=== GIVEN DATA ===

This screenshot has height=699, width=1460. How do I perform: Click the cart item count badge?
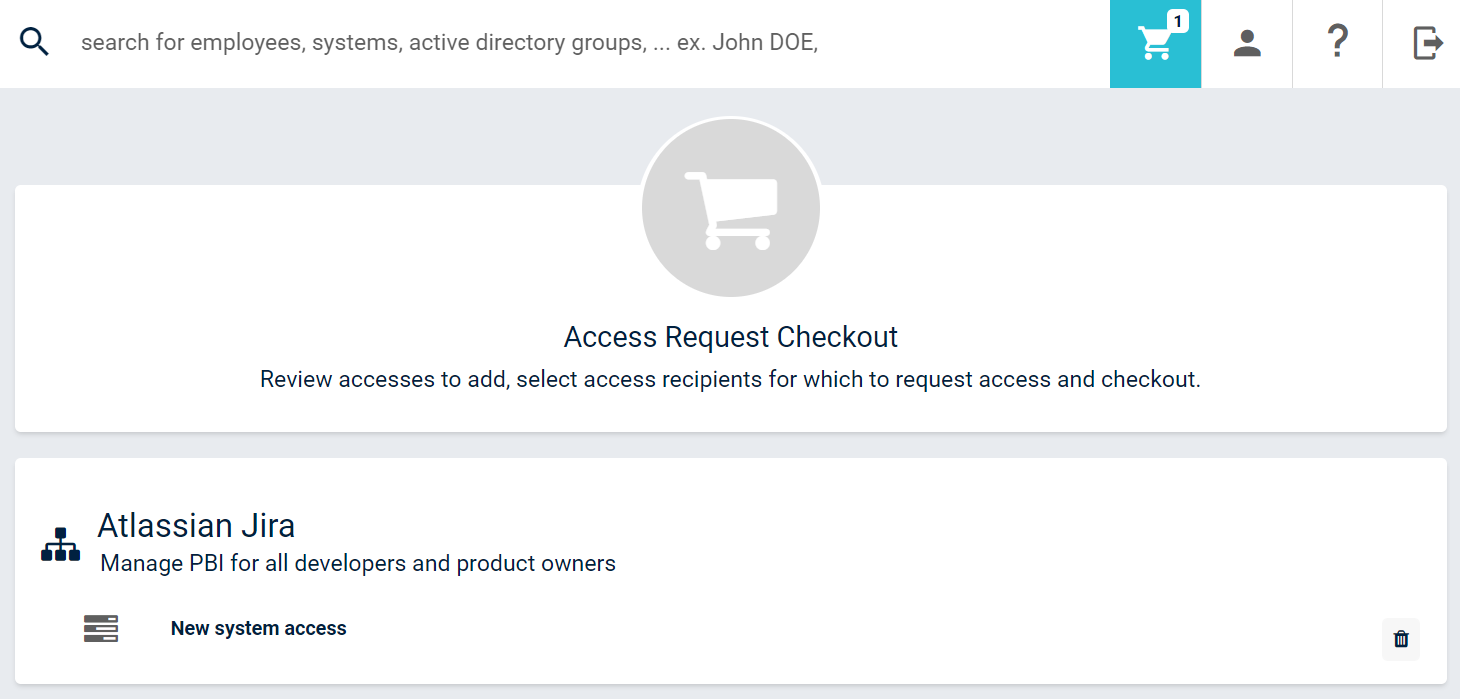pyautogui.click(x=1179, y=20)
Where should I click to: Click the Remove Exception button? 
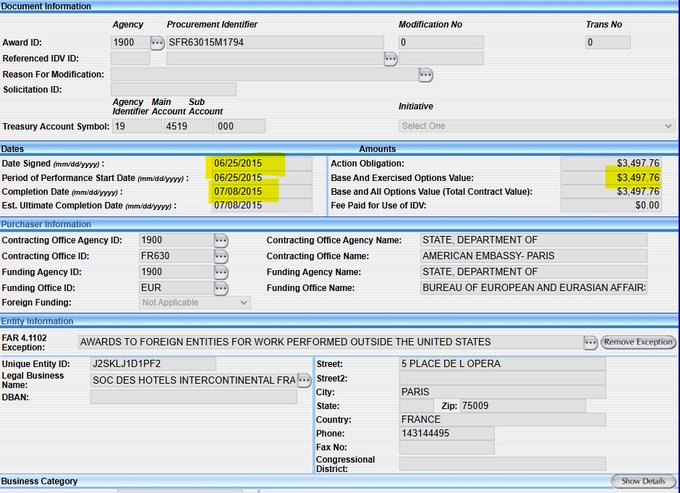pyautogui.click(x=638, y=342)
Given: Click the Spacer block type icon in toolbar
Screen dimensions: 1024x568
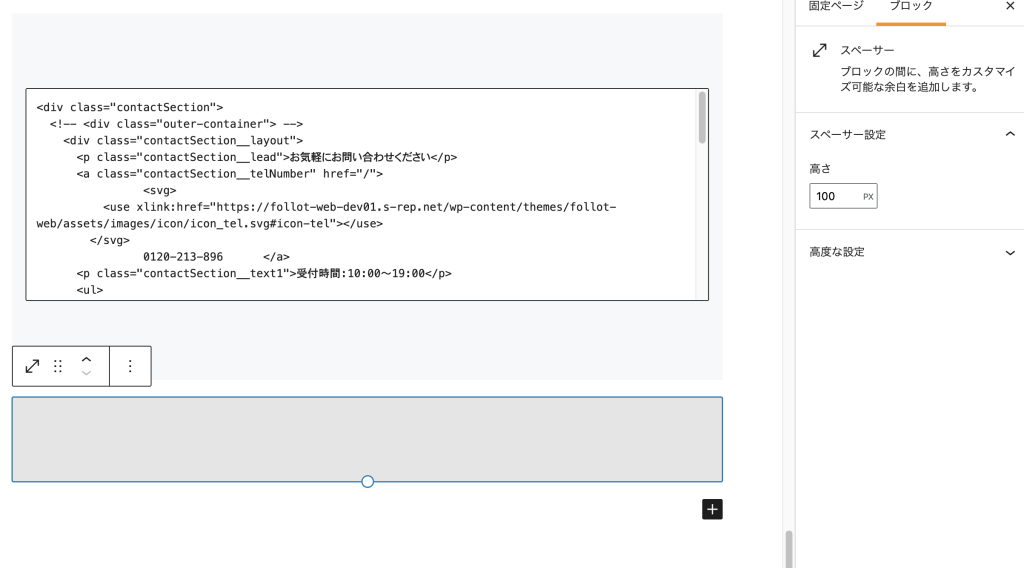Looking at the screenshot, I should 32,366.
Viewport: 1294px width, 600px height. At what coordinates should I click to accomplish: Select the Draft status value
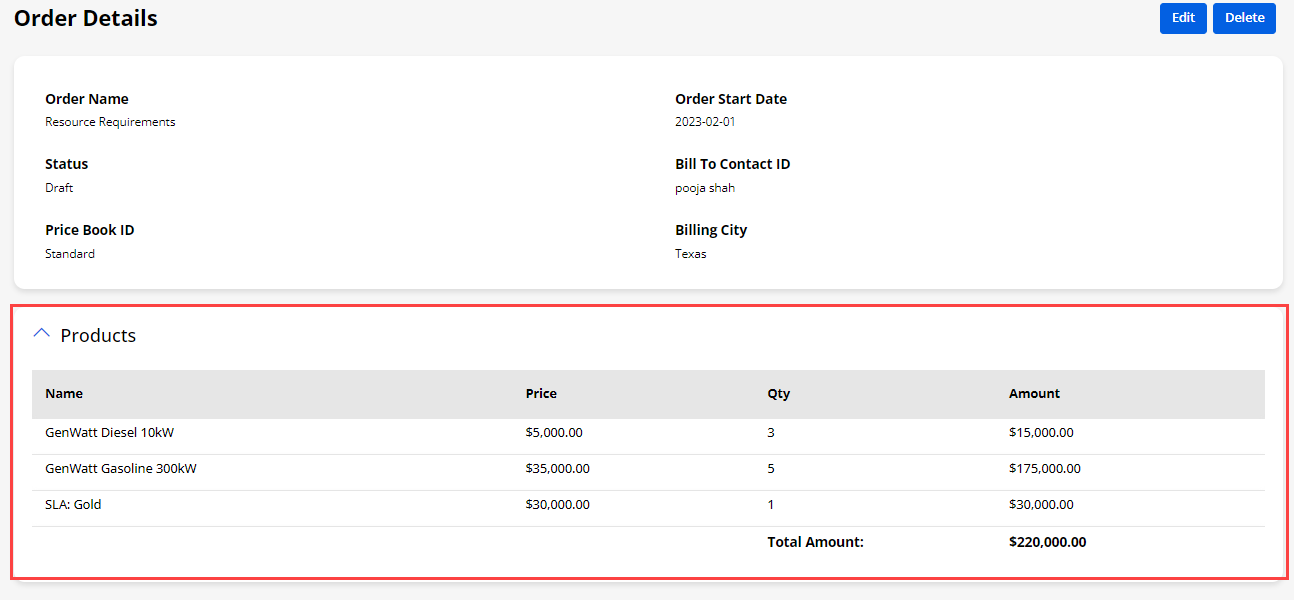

===

WHAT YOU NEED TO DO |
Copy every line of the rows above word for word, but leave out the pictures.

EXERCISE SOLUTION |
This screenshot has height=699, width=1460. How do I perform: Click the cart item count badge?
pyautogui.click(x=1179, y=20)
Where should I click to: Click the Remove Exception button? 
pyautogui.click(x=638, y=342)
Given: Click the Spacer block type icon in toolbar
Screen dimensions: 1024x568
Looking at the screenshot, I should 32,366.
Viewport: 1294px width, 600px height. At what coordinates should I click to accomplish: Select the Draft status value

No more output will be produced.